Combination Sum: Backtracking with Reuse
Given an array of distinct integers candidates and a target integer target, return all unique combinations of candidates where the chosen numbers sum to target. You may use the same number an unlimited number of times.
This is LeetCode 39: Combination Sum, and it is one of the best problems for understanding how a single tweak to the backtracking template creates a completely different problem. If you have already solved Subsets or Permutations, you know the choose-explore-unchoose skeleton. Combination Sum uses that exact same skeleton, but with one critical difference: you are allowed to reuse elements. That one change turns a subset enumeration into a constrained search with pruning.
Why this problem matters
Combination Sum sits right at the intersection of backtracking and pruning. Most pure backtracking problems (Subsets, Permutations) enumerate everything without cutting branches. Combination Sum forces you to prune: if the running sum already exceeds the target, there is no reason to keep exploring. This is the first time many people encounter the idea of short-circuiting a recursion tree based on a constraint.
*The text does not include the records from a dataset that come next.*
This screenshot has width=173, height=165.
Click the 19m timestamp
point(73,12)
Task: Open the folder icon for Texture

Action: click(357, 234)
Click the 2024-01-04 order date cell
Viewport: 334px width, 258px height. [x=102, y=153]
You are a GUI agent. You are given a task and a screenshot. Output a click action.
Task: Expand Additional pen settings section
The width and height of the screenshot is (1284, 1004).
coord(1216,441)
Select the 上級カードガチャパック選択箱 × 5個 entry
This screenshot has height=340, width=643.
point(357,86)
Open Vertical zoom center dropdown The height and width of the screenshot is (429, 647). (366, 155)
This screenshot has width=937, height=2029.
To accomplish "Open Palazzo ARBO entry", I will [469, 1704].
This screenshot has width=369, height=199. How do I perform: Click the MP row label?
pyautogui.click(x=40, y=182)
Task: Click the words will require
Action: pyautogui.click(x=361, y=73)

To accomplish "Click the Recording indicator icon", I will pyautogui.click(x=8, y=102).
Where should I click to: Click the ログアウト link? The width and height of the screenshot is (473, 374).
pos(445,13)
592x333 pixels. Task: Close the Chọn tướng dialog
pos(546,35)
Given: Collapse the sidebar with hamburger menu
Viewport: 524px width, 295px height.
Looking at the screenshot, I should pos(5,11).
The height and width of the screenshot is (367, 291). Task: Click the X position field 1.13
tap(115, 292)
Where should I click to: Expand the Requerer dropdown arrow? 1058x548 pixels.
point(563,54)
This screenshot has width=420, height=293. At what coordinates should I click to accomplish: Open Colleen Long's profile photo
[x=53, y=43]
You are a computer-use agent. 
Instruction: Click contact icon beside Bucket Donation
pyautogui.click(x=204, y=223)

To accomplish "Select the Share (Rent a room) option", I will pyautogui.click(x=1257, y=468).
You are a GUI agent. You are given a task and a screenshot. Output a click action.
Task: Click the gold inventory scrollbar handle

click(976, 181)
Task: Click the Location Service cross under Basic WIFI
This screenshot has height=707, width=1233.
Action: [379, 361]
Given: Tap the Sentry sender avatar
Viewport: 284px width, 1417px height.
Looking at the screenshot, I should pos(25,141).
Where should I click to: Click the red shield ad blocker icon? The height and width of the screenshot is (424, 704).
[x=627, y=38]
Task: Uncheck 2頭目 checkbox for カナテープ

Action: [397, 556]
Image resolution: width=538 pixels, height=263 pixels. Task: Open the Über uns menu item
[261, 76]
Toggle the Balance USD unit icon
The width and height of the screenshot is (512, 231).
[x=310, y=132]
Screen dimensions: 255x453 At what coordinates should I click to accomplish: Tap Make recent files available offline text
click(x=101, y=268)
It also teaches you how "reuse allowed" changes the recursion. In Subsets, you recurse with i + 1 so you never reconsider an element. In Combination Sum, you recurse with i (not i + 1) so the same element can be picked again. That single index change is the entire difference between "each element used at most once" and "unlimited reuse." Once you see that, a whole family of problems clicks into place.
Finally, sorting the candidates unlocks an optimization: once a candidate exceeds the remaining target, every candidate after it will too (since the array is sorted). You can break out of the loop instead of continuing, which prunes entire subtrees in one shot.
The key insight
Think of building a combination as a sequence of additions. At each step you ask: "Which candidate do I add next?" You can add the same candidate again, but to avoid duplicates like [2,3,2] and [2,2,3], you only consider candidates at or after the current index. This "start index" trick is identical to what Subsets uses, except you pass i instead of i + 1 when you recurse.
The algorithm works like this:
- Sort the candidates (this enables pruning).
- Start with an empty combination, remaining = target, and start index 0.
- If remaining is 0, the current combination sums to the target. Record it.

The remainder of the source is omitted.